= Wulomei =

Ghanaian music group

Wulomei is a Ghanaian music group that was founded in 1973 by Nii Tei Ashitey, with the encouragement of the dramatist and musician Saka Acquaye. Acquaye managed the band and wrote some of the music.

Ashitey had previously been a percussionist for the Tempos led by E.T. Mensah, Tubman Stars and Worker's Brigade highlife bands, but decided to create a more "rootsy" sound to, as he once put it, "bring something out for the youth to progress and to forget foreign music and do their own thing".

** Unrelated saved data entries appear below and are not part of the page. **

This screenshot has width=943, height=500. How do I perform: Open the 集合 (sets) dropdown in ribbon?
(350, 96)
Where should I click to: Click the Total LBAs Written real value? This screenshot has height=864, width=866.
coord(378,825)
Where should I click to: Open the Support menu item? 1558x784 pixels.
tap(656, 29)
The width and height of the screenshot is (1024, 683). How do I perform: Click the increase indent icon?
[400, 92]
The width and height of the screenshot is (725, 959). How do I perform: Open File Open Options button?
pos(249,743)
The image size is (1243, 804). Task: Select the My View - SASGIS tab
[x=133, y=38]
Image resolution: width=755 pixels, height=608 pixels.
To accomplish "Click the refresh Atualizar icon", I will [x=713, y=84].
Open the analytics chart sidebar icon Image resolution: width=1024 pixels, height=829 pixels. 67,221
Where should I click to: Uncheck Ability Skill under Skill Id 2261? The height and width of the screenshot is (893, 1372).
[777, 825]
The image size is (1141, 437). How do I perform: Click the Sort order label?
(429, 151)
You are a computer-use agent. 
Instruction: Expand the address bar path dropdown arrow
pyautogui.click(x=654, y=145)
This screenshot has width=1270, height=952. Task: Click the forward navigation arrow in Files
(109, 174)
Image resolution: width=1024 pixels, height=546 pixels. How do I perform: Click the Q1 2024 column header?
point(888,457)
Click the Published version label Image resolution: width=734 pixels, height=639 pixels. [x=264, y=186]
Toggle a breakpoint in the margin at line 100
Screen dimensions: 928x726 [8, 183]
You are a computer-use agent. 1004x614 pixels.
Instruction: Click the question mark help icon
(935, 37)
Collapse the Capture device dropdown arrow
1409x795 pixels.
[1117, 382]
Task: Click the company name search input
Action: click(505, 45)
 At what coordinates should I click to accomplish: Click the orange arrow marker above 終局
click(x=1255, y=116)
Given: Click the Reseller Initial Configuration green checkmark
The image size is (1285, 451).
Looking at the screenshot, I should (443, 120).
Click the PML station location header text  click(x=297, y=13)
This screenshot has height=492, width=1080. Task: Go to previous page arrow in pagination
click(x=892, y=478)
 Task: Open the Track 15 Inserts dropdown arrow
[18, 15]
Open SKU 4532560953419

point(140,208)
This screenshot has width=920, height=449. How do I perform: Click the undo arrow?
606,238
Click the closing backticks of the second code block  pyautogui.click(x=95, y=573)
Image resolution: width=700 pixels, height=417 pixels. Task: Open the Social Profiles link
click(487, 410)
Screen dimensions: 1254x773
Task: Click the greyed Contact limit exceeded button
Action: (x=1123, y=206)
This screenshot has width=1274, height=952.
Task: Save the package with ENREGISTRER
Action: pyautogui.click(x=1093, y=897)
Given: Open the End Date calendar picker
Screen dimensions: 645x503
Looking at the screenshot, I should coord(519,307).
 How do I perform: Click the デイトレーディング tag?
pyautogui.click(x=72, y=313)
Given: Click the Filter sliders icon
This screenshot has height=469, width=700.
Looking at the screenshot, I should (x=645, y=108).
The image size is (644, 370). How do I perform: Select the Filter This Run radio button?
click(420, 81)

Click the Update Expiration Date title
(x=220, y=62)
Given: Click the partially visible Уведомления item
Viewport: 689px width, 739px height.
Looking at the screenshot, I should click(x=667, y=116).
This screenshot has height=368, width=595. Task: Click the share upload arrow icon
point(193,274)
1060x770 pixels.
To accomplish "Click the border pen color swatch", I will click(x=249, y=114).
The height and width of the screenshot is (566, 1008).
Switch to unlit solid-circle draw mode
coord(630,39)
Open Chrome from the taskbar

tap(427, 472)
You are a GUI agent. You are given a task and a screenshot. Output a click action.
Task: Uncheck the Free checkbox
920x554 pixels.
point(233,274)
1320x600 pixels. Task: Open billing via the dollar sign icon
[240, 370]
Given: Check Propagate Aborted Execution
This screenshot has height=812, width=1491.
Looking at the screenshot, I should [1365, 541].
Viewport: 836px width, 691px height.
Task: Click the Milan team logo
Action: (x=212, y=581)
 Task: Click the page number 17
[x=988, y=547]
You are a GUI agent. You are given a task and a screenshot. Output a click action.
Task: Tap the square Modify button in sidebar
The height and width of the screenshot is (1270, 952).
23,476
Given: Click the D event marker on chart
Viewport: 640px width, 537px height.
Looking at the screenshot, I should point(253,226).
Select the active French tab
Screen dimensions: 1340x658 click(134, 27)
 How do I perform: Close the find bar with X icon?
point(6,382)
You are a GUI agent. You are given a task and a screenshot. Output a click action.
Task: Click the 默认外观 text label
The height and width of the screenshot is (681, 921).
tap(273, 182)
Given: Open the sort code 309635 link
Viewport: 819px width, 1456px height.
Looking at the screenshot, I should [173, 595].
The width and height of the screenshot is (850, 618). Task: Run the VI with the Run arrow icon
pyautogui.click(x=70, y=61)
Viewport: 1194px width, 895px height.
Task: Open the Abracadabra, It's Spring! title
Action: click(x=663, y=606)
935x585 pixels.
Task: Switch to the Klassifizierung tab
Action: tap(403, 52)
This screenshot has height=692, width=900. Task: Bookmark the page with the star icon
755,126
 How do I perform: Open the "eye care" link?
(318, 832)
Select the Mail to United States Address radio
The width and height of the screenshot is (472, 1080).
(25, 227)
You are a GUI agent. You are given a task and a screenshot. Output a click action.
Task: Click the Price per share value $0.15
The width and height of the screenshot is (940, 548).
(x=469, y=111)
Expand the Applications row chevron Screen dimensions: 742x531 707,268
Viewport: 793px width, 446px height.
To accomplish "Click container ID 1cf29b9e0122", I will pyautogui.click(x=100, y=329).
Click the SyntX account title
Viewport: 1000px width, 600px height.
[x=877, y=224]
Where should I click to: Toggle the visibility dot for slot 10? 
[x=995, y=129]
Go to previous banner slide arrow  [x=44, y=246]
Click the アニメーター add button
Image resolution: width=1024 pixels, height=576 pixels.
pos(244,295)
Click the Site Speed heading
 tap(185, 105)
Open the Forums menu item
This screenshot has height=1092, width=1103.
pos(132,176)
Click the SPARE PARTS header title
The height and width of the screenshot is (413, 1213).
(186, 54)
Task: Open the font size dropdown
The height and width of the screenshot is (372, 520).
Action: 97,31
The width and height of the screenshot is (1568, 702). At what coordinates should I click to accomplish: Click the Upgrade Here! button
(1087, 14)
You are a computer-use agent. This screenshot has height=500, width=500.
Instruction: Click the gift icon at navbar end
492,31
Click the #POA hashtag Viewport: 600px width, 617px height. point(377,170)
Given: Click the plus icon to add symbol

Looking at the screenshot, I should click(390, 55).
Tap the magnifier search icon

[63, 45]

During the 1970s and 1980s, Wulomei made a number of successful tours to Europe and the United States.

==Style and instruments==
Except for an amplified guitar, played with the West African finger-picking style, Wulomei's instruments are indigenous, with atenteben bamboo flutes and traditional local percussion that includes the giant gombe frame drums, which provide a deep percussive "bass-line".

==Songs and music==
Wulomei play old Ga and Liberian sea shanties, gome songs, and the kolomashie and kpanlogo recreational songs of Accra and also Akan highlife music. To portray the band's indigenous orientation, Wulomei's performers wear the white or yellow cloth and frilly hats of the Wulomei or traditional priests and priestesses of the Ga people of Accra.

==Albums==
In 1974, Wulomei released its debut record, Walatu Walasa followed by Wulomei in Drum Conference released on the Phonogram label.

==Legacy and influence==
Following Wulomei's initial success, there was a proliferation of so-called "Ga cultural groups" such as Blemabii, Dzadzeloi, Abladei, Agbafoi, and Ashiedu Keteke. Two members of Wulomei also created their own groups.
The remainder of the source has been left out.